Nicosia: Cypriot authorities said Wednesday that 47 Syrian migrants had been found on the island’s northwestern tip after being dropped off by suspected people smugglers.
Police said they believed the migrants had arrived by sea from Turkey in the early hours of Wednesday, but there was no sign of a boat when officers arrived.
A pregnant woman who was among the migrants was taken to nearby Paphos hospital for medical checks.
The migrants were taken to a reception centre in the capital Nicosia later on Wednesday.
Over the past 12 months a steady trickle of Syrian migrants have arrived in Cyprus, the European Union’s most easterly state, from Turkey and Lebanon.

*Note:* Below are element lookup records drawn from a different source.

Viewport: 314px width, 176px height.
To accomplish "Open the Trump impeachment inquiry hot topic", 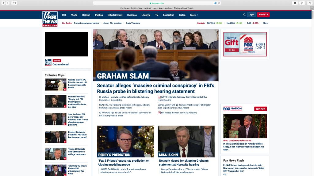I will click(x=86, y=23).
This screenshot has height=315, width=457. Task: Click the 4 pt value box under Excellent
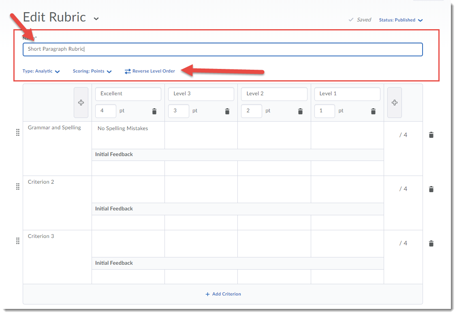(x=105, y=111)
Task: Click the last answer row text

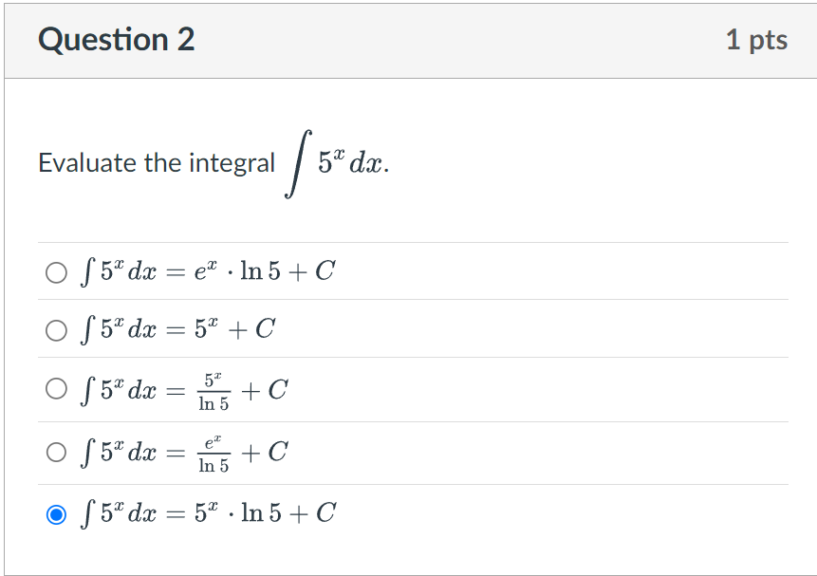Action: click(211, 513)
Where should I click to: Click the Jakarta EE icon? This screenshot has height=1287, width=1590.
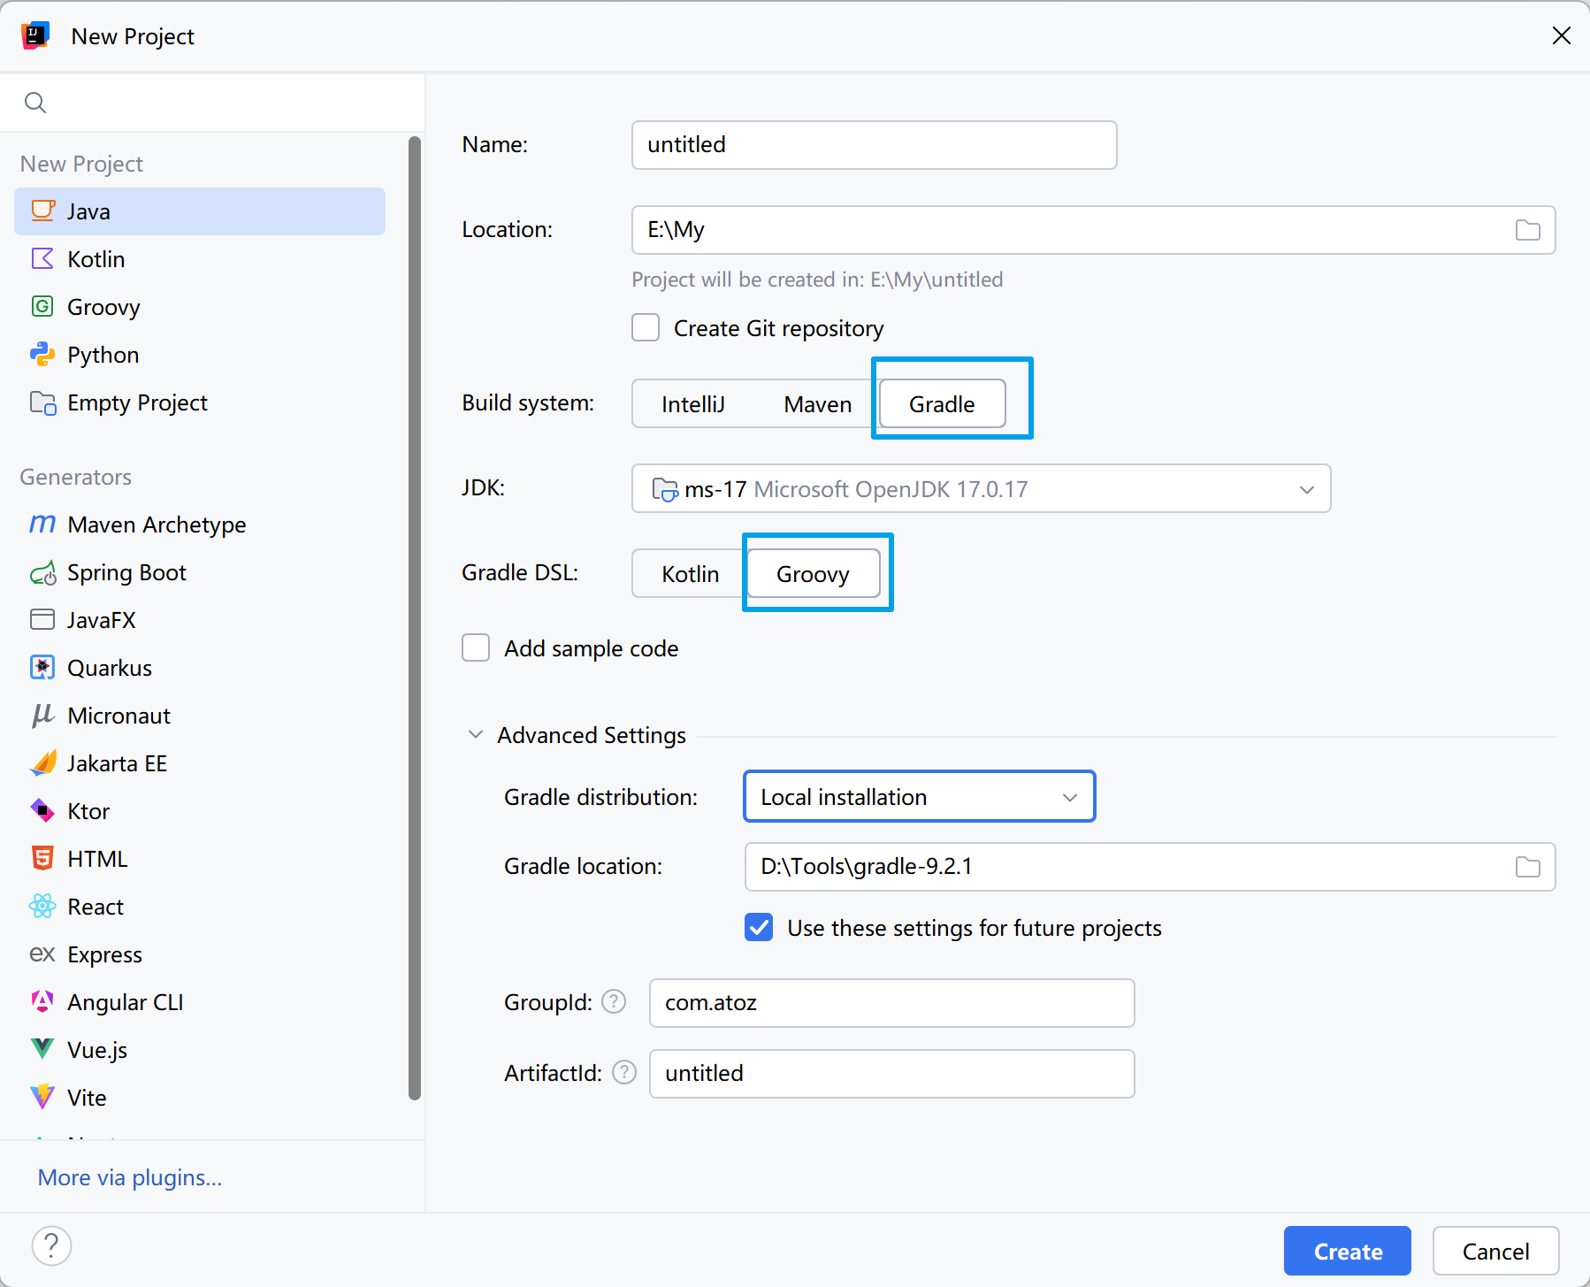[x=42, y=763]
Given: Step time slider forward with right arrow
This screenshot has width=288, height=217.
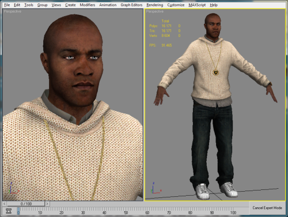Looking at the screenshot, I should [x=47, y=204].
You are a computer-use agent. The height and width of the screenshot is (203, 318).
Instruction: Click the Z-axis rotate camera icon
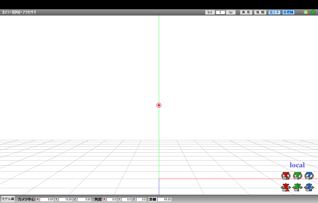(309, 176)
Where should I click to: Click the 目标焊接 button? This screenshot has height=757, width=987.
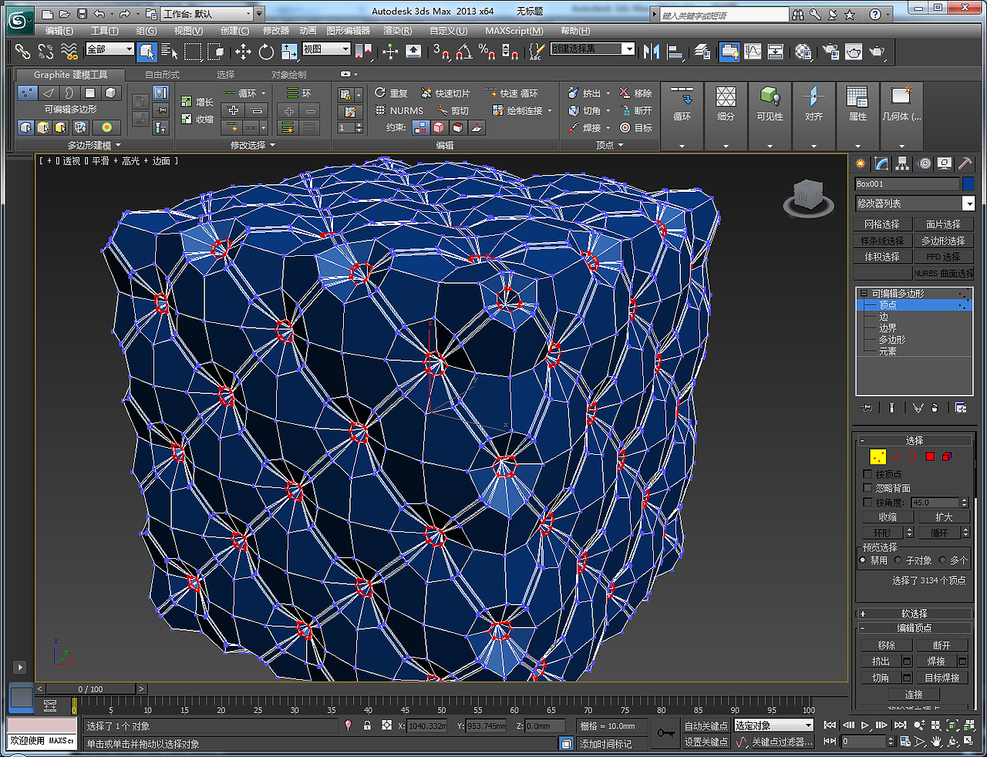point(942,678)
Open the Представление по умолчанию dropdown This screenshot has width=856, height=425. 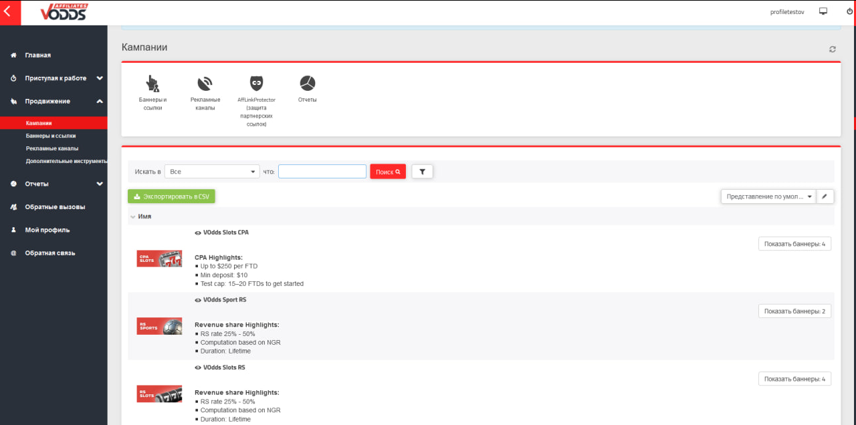tap(767, 196)
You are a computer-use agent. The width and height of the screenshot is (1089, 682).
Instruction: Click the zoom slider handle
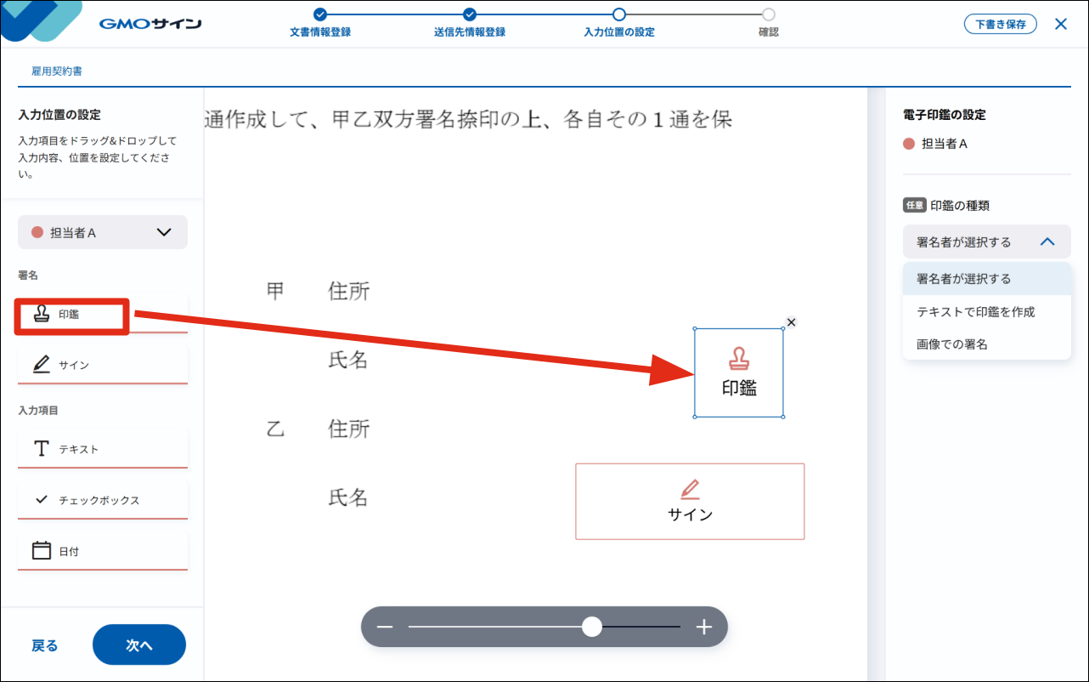tap(592, 628)
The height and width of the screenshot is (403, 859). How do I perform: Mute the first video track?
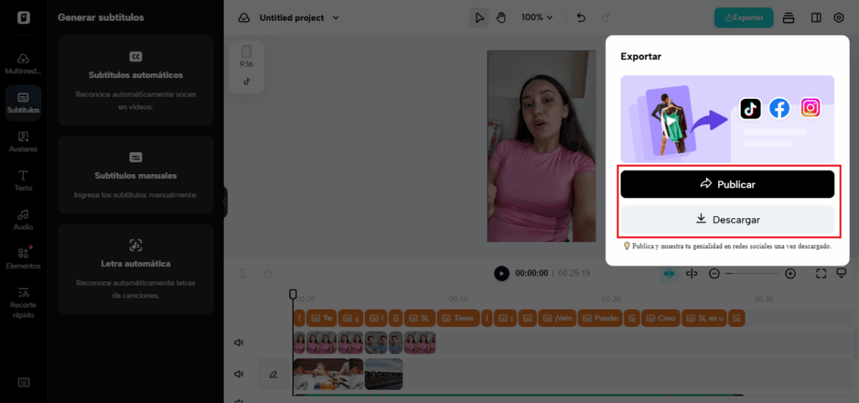(x=239, y=343)
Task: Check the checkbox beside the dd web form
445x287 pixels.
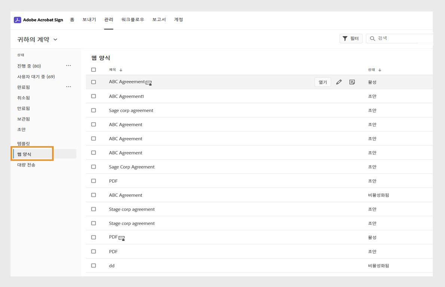Action: point(93,265)
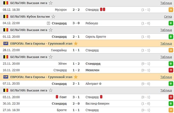
Task: Click the Belgian flag in Кубок Бельгии header
Action: click(6, 16)
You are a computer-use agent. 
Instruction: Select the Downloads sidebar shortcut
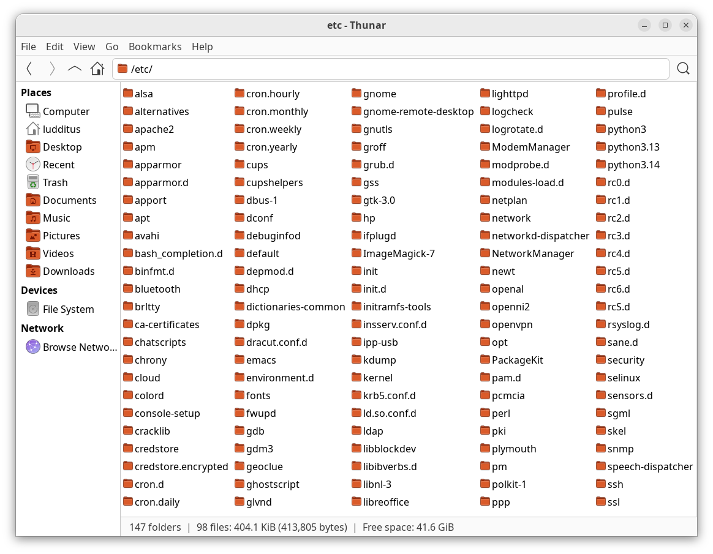click(x=68, y=271)
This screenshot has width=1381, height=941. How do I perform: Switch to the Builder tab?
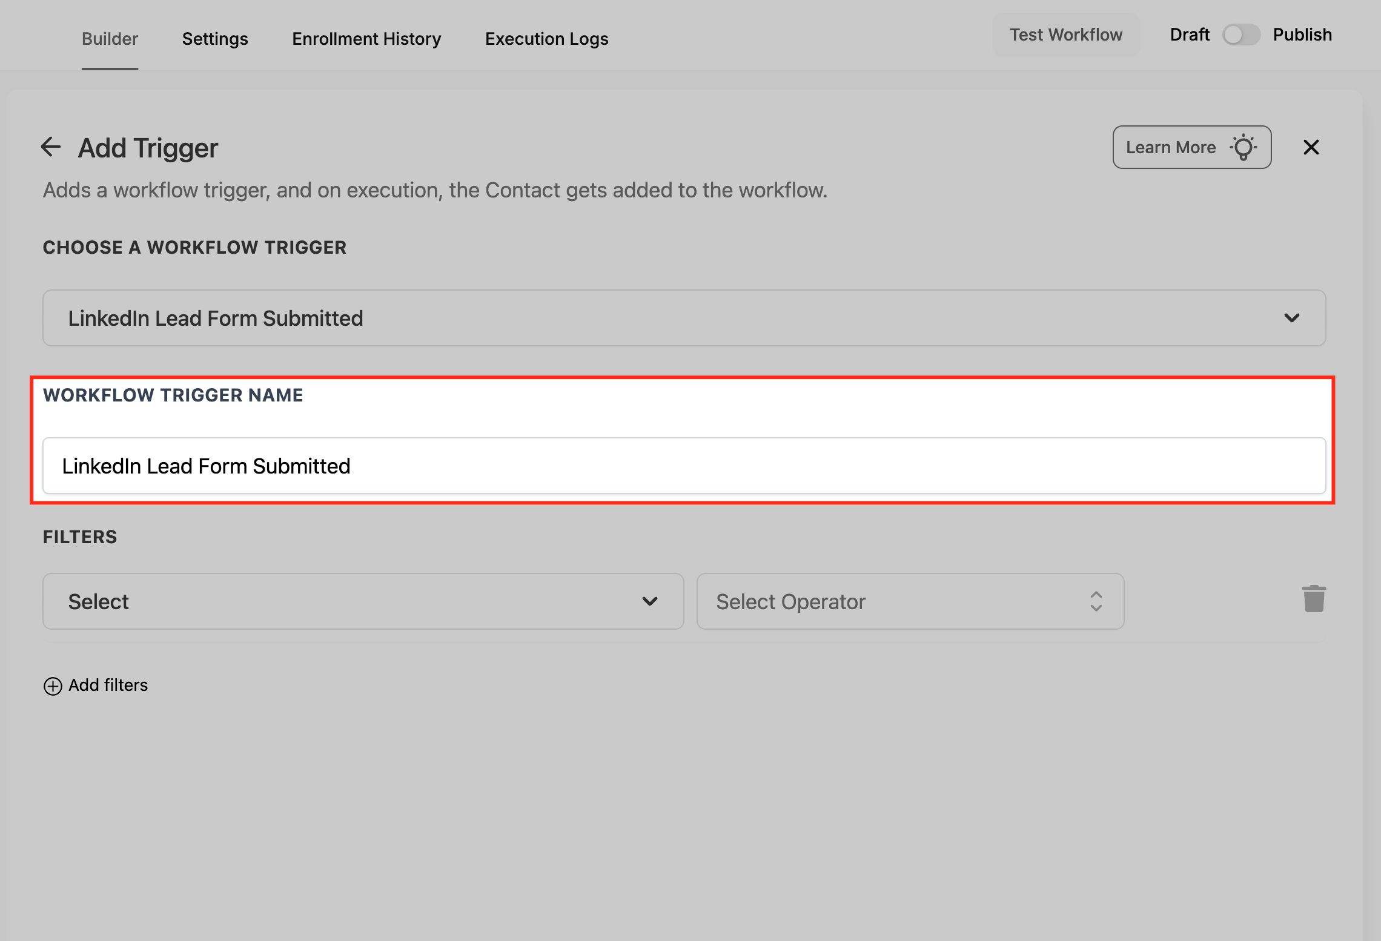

Cyprus has warned Brussels it faces growing pressure from increasing irregular migration.
EU data earlier this year showed it had received more asylum applications per capita than any of the bloc’s other 28 nations.
Cypriot Interior Minister Constantinos Petrides said Nicosia received 4,022 asylum requests in the first eight months of 2018 — 55 percent more than in the same period last year.
But despite lying just 160 kilometres (100 miles) from the coast of war-torn Syria, Cyprus has not seen the massive inflow of migrants experienced by Turkey and Greece.
[source_without_link]Agence France-Presse[/source_without_link]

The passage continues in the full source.